I have tested the kafka producer and consumer in python with the ssl certificates and it s working fine.

I have deployed OPA server and added the OPA policies with Config map following the tutorial. The OPA server is working fine.
Once I add the authorization section to the broker configruation,

authorization:
      type: opa
      url: http://10.42.0.208:8181/v1/data/kafka/authz/example/basic/allow
      expireAfterMs: 60000

the producer is failing with this error :
kafka.errors.KafkaTimeoutError: KafkaTimeoutError: Failed to update metadata after 60.0 secs.

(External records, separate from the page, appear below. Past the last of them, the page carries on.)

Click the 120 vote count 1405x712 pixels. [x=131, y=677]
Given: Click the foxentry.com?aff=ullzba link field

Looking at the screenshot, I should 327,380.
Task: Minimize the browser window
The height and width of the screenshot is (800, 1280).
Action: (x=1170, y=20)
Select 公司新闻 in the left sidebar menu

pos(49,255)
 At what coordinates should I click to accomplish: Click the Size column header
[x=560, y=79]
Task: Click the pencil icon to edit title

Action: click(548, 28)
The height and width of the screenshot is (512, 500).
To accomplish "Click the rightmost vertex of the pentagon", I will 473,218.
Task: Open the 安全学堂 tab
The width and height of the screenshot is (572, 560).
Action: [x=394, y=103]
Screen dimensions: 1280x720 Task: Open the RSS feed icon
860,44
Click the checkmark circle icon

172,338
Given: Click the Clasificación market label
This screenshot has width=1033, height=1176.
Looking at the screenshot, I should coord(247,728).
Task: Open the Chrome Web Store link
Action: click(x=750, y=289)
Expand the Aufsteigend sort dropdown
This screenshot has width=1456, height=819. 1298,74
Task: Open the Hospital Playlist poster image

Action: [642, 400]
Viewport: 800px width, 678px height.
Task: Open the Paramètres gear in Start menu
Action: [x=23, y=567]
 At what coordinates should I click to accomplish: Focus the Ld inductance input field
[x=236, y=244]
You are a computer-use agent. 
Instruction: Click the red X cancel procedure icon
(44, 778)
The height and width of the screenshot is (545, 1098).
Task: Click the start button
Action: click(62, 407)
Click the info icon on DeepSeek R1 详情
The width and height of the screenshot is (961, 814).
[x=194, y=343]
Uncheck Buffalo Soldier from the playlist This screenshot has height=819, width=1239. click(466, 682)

• Can we use the client certificates generated by Strimzi (ca.crt, user.crt, user.key) with an external client like python?

[scholzj]

You are not using the official Java client. So it is hard to know what different client errors mean. You should probably as a first thing check the broker logs. But if the client worked before without adding the authorization, then your problem is likely the authorization. Either it does not work or you are not allowed to produce/consume the messages.

PS: The blog post is 2 and half years old. I think the request sent to the OPA server changed since the blog post was written. So make sure that what you have is up to date.

[mint-lmc]

Hi again @scholzj ,

• I have tried to test the authorization flow with Simple ACL with the same authentication and broker configuration and everything is working fine,
• Regarding OPA, when I check the logs, the authorization is always denied ,
  ... "level":"info","msg":"Sent response.","req_id":1501,"req_method":"POST","req_path":"/v1/data/kafka/authz/allow","resp_body":"{\"decision_id\":\"e66199ef-e33b-45f8-a11f-d7781df7b1db\",\"result\":false}\n", ..
  It works only when I create an OPA policy that allows all requests allow := true

-Could you give me a simple example in rego where I can authorize only producer_1 to write in topic_1?

[scholzj]

I do not have such an example. Sorry.

[mint-lmc]

Thanks for the help.